Radioactive tritium, said to pose little risk to human health, will be released from the crippled Fukushima Daiichi nuclear power complex into the sea, according to a top official of the plant operator.

"The decision has already been made," Takashi Kawamura, chairman of Tokyo Electric Power Company Holdings Inc., said in a recent interview with media outlets, referring to the discharge of tritium, which remains in filtered water even after highly toxic radioactive materials are removed from water used to cool damaged reactors at the plant.

At other nuclear power plants, tritium-containing water has routinely been released into the sea after it is diluted. But the move by the utility, known as Tepco, has prompted worries among local fishermen about the potential ramifications for their livelihood as public perception about fish and other marine products caught off Fukushima could change.

They are the first public remarks by the utility's management on the matter, as Tepco continues its cleanup of toxic water and tanks containing it continue to fill the premises of the plant, where three reactors suffered meltdowns after tsunami flooded it in March 2011 following a massive earthquake.
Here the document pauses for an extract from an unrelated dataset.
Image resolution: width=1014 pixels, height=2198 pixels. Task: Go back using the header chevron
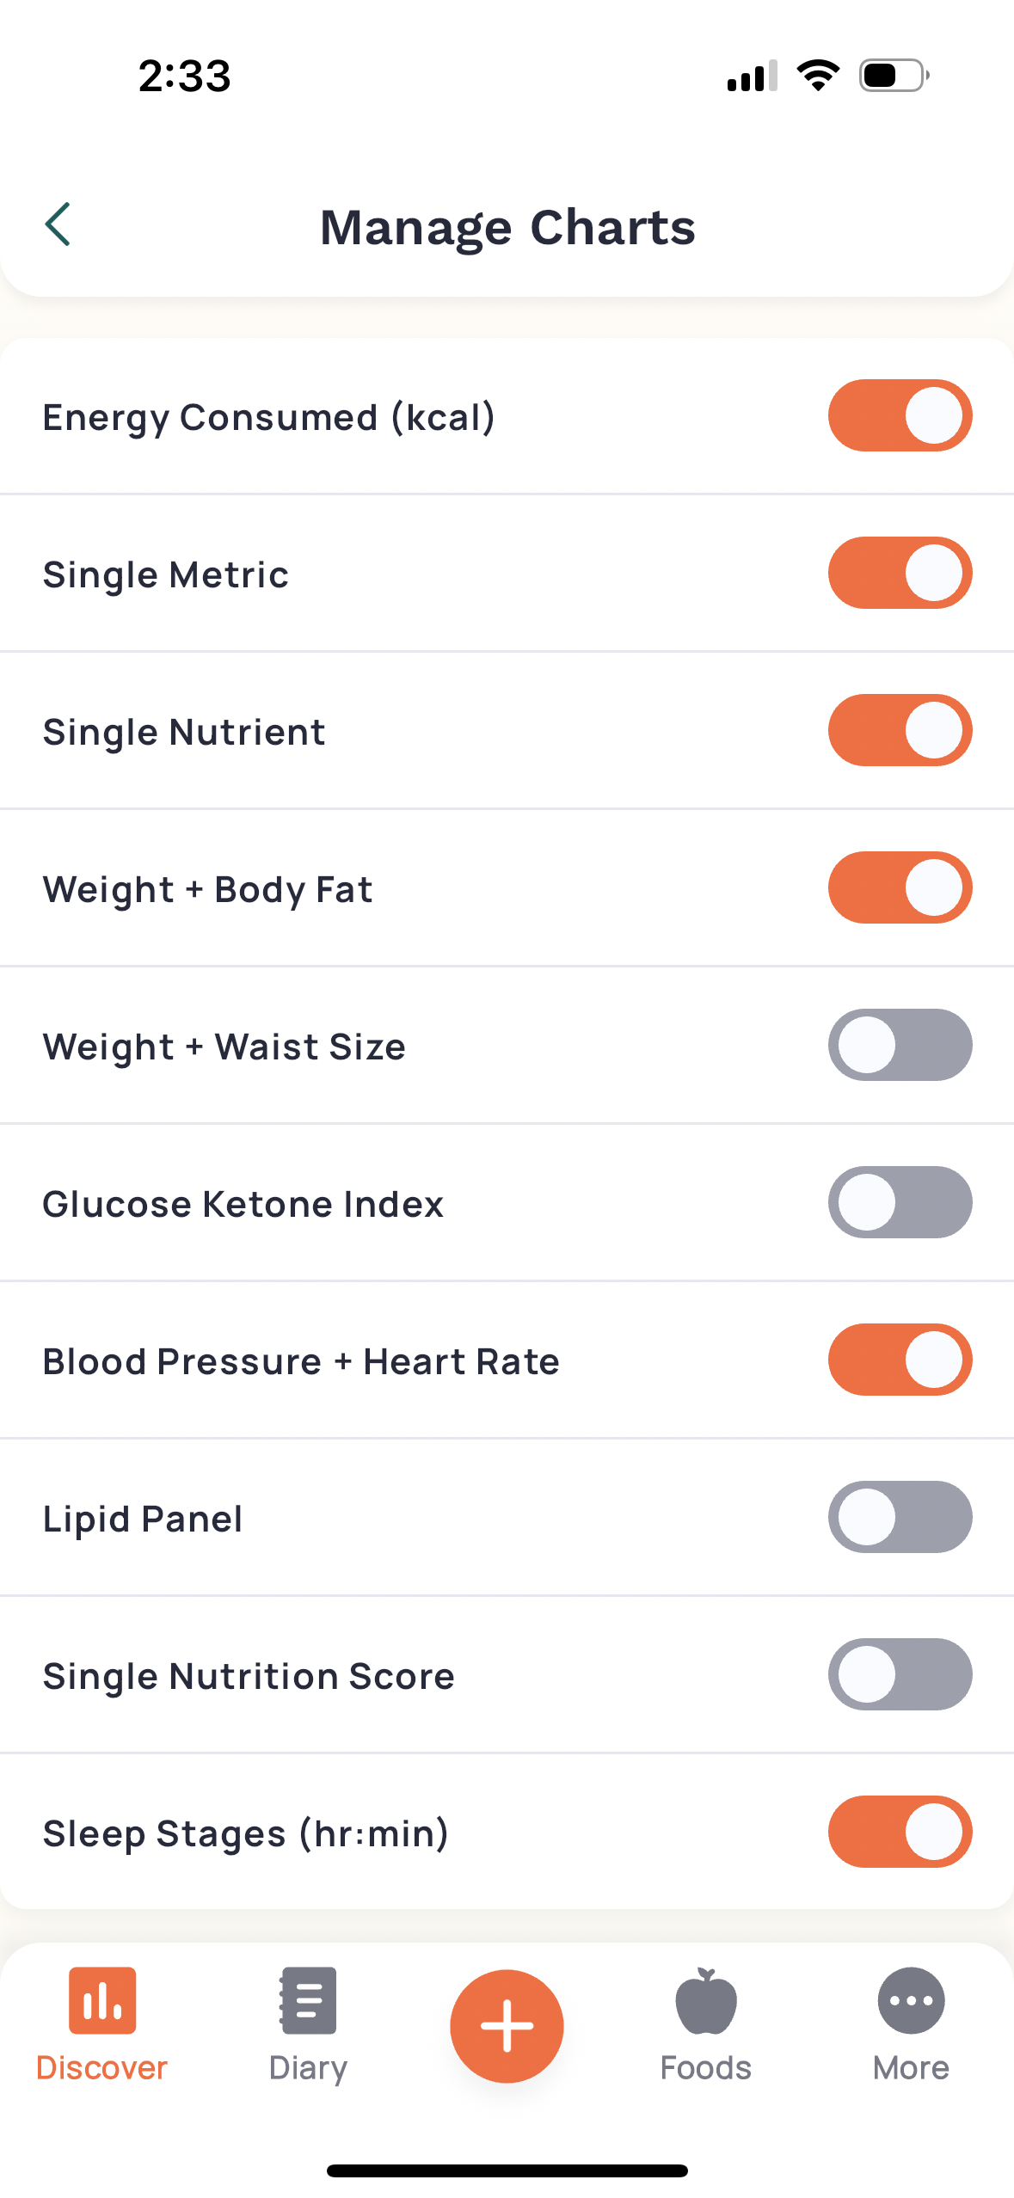[58, 225]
Kawamura's comments came at a time when a government panel is still debating how to deal with tritium-containing water at the Fukushima plant, including whether to dump it into sea.

Saying its next move is contingent on the panel's decision, Kawamura indicated in the interview that Tepco will wait for a decision by the government before it actually starts releasing the water into sea.
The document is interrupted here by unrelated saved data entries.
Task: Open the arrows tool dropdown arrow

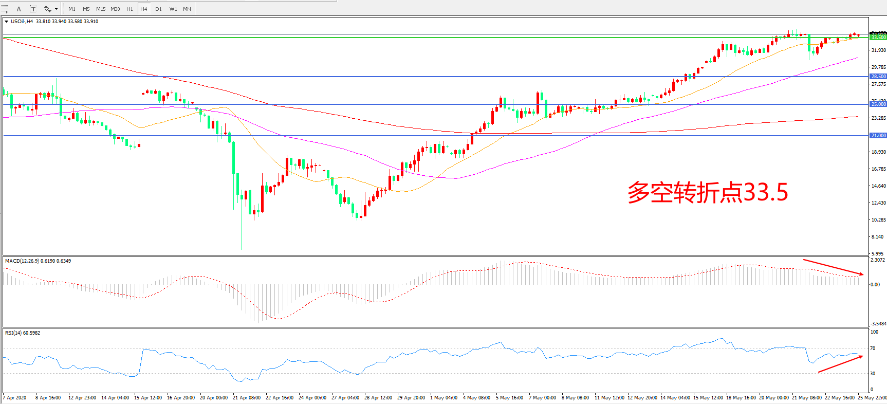Action: point(56,9)
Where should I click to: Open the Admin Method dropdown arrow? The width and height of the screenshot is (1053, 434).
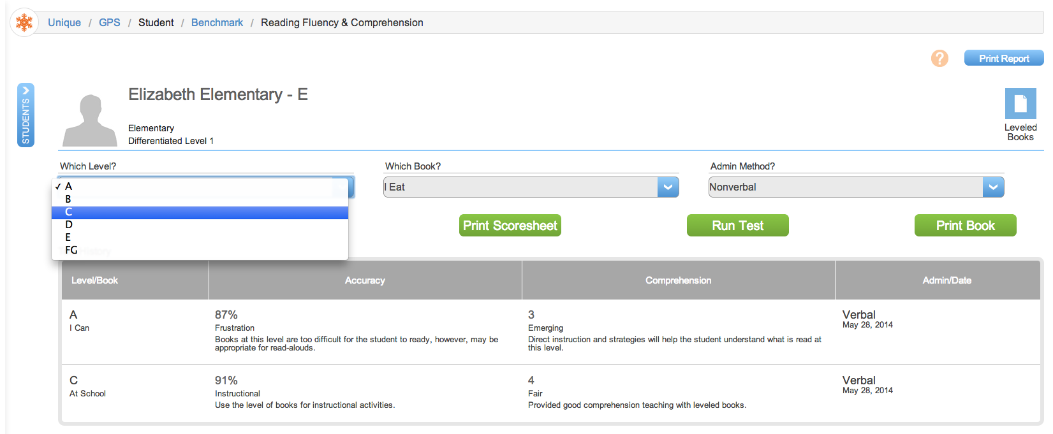coord(993,187)
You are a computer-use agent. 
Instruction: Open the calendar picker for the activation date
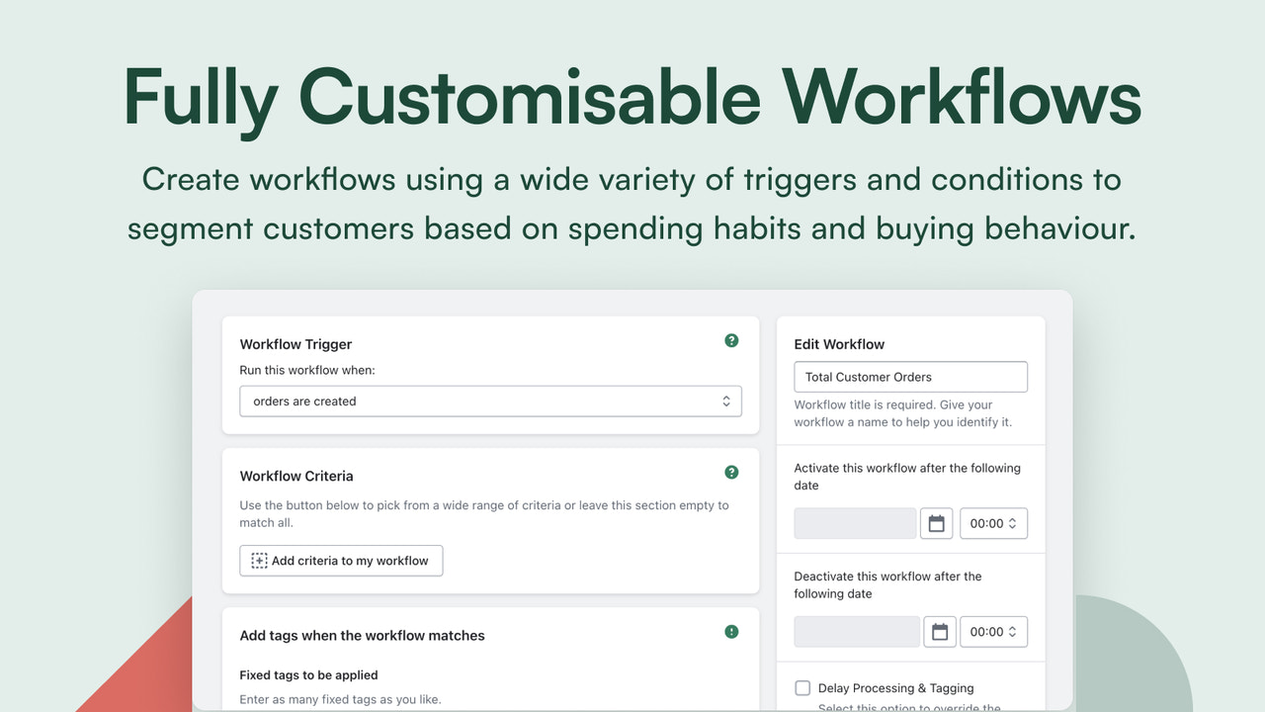tap(936, 523)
"We cannot keep going if we do not have the support of the state" as well as Fukushima Prefecture and other stakeholders, he also said.

Toxic water at the plant is being treated through a key water processing system said to be capable of removing 62 different types of radioactive material except tritium.

Shunichi Tanaka, chairman of the Nuclear Regulation Authority, has been urging Tepco to release tritium. Kawamura says he feels emboldened to have the support of the chairman of Japan's nuclear safety watchdog on the matter.

But fishermen operating in waters near the plant are opposed to releasing tritium into the sea, worried about the potential ramifications.

"Releasing (tritium) into the sea will create a new wave of unfounded rumors, bringing our efforts all for naught," said Kanji Tachiya, head of a local fishermen cooperative.

Tachiya, of the cooperative that includes fishermen from the towns of Futaba and Okuma, which host the plant, took a swipe at Tepco's action, saying he disagrees with it and there has been "no explanation whatsoever from Tepco to local residents."

On March 11, 2011, tsunami inundated the six-reactor plant, located on ground 10 meters above sea level, and flooded power supply facilities. Reactor cooling systems were crippled and the Nos. 1 to 3 reactors suffered fuel meltdowns in the world's worst nuclear catastrophe since the 1986 Chernobyl disaster.

Water was injected to cool the melted nuclear fuel and continues to be injected to keep the fuel cold, but the water is extremely toxic. Although the water is filtered through a processing system, it is hard to separate tritium from water.

Tritium-containing water has since been stored in tanks within the premises of the plant but its amount has been increasing. As of July 6, about 777,000 tons were stored in about 580 tanks.